Enfin, comme la note le souligne le taux de défaut sur ces crédits reste extrêmement bas, le coût du risque n’ayant jamais dépassé 0,08% et le montant d’encours douteux étant même en baisse depuis 2018.

Pistes de réflexion : parfois étonnantes

Si des actions sont néanmoins jugées nécessaires pour juguler un « risque » qui nous paraît discutable, la première piste non évoquée dans la presse est tout simplement commerciale et opérationnelle, sans nécessité législative ou règlementaire : il s’agit pour les établissements bancaires de remonter les taux proposés. Le pouvoir d’achat s’en ressentira mais la production diminuera. Ces mesures auraient un plein effet combiné avec une refonte du taux d’usure (voir 3ème piste plus bas).

1ère piste évoquée dans la presse : la contrainte absolue de respecter le critère de 33% d’endettement (ou taux d’effort), arguant que 1 crédit sur 4 dépasse aujourd’hui les 35% d’endettement. C’est mettre une règle très stricte pour réguler une pratique déjà très prudente. En effet, les banques s’attachent au-delà des 33% d’endettement à étudier la notion de reste à vivre et de saut de charge, et si 30% d’endettement peut être un maximum pour un couple avec 2 SMIC, un couple gagnant 6000€ ou même plus peut tout à fait assumer des crédits à hauteur de 35, voire 40% d’endettement.

2ème piste évoquée dans la presse : freiner les rachats de crédit immobilier en appliquant des indemnités de remboursement anticipé plus élevées.
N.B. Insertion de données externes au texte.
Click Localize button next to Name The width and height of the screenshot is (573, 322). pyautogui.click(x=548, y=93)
Quel est le sens de cette mesure ? Empêcher le libre accès à une offre nouvelle pour le consommateur final ? Qui plus est les IRA sont fixées contractuellement dans les prêts immobiliers : les prêts déjà signés ne seraient pas concernés. A l’avenir il est très peu probable que surviennent des vagues de renégociations aussi importantes que celles que nous avons connues, sur des générations de nouveaux prêts contractés à des taux autour de 1%.
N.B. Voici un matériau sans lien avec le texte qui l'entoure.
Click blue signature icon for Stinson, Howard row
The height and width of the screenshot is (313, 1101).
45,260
En revanche, une troisième piste intéressante a été évoquée à savoir relever le taux d’usure. Nous estimons aujourd’hui entre 10 et 15% la part des dossiers que Meilleurtaux.com rejette d’office car dépassant le taux d’usure. La formule actuelle exclut du crédit des emprunteurs solvables, et surtout interdit aux banques de tarifer le risque au bon prix. Notre préconisation est simple, sans changer les éléments constituants le TAEG : changer la formule pour injecter un minimum incompressible (par ex. +300 points de base) dans le calcul du taux maximum dit d’usure.

« Il y a beaucoup d’éléments dans ces propositions à discuter et il est étonnant que les intermédiaires, en l’occurrence les courtiers qui représentent tout de même plus de 35% du marché des crédits immobiliers (dont Meilleurtaux est aujourd’hui le leader) n’aient pas été consultés » déplore Hervé Hatt, Président du groupe Meilleurtaux. « Nous sommes des acteurs de terrain et à ce titre notre analyse s’éprouve avec des éléments très concrets qui permettraient sans aucun doute de prendre des décisions vraiment pragmatiques » ajoute-t’il. « L’Association Professionnelle des Intermédiaires en Crédit, regroupant les principaux intermédiaires en crédit, fera des propositions si utile » conclut Hervé Hatt.